# start of RECORDS TO PROCESS
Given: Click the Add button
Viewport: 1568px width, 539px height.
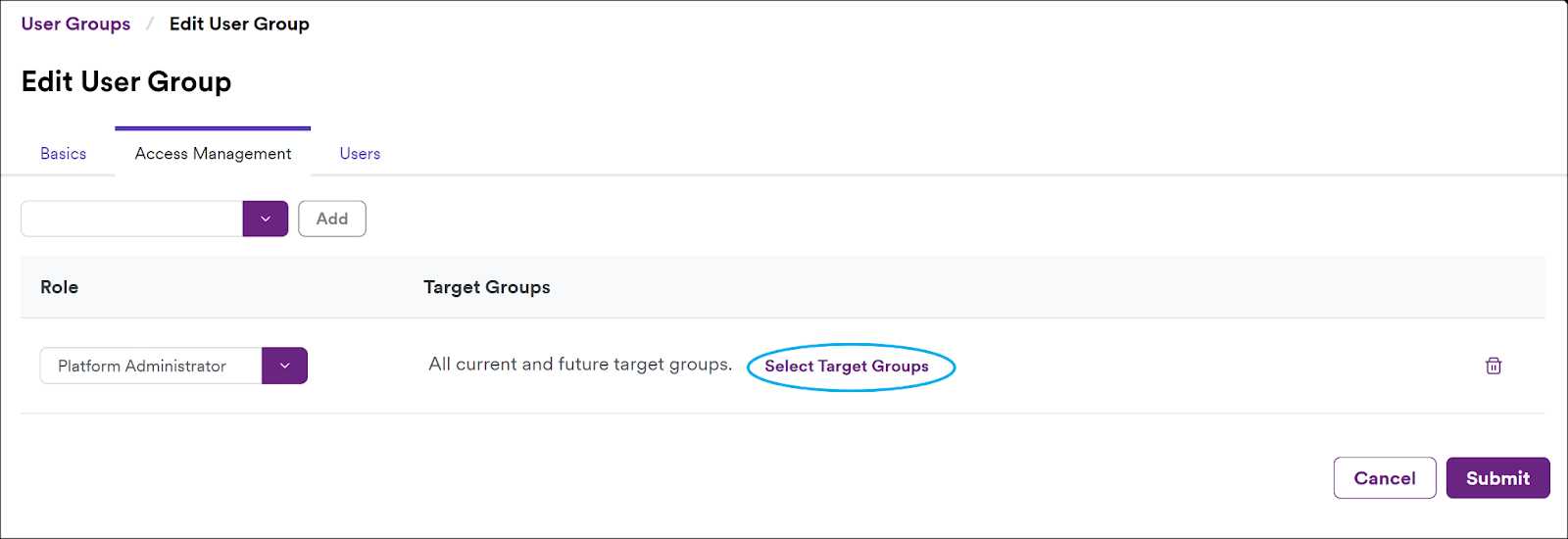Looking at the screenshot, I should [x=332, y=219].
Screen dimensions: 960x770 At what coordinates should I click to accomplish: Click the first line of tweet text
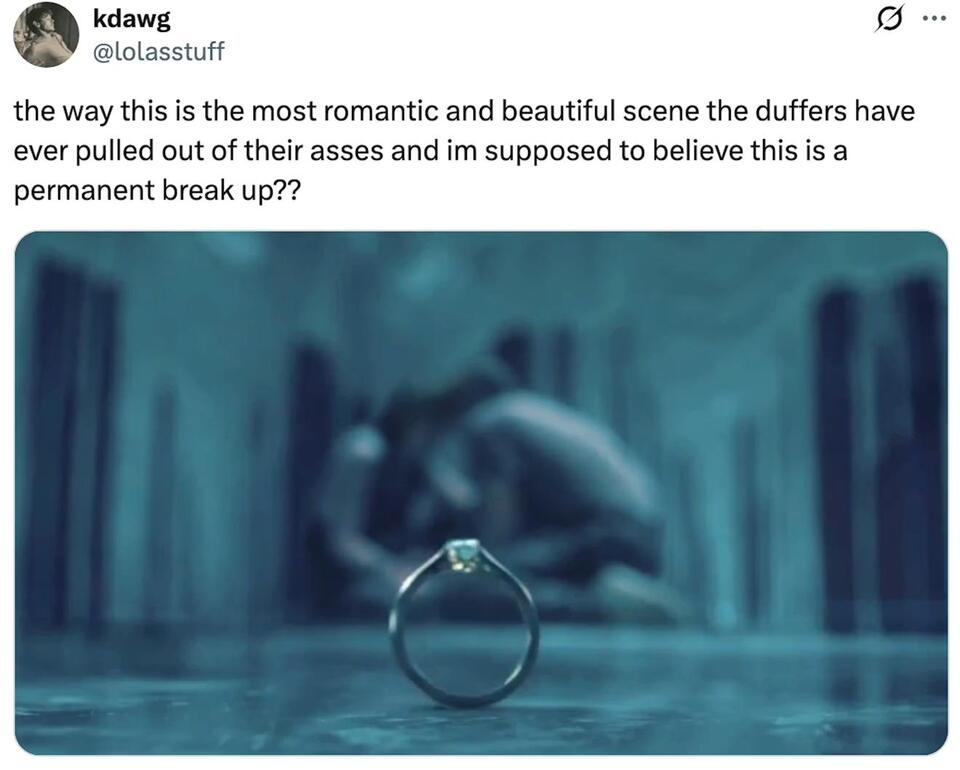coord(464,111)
# end of RECORDS TO PROCESS
» REQUEST: Reproduce all of the material above, substituting "Window size" for "Viewport" and leaving every other word unchanged. Leave the pictures out of your answer.

» ANSWER TO THIS EXERCISE:
Given: Click the Add button
Window size: 1568px width, 539px height.
Looking at the screenshot, I should [x=332, y=219].
Screen dimensions: 960x770 At what coordinates should I click to accomplish: Click the first line of tweet text
coord(464,111)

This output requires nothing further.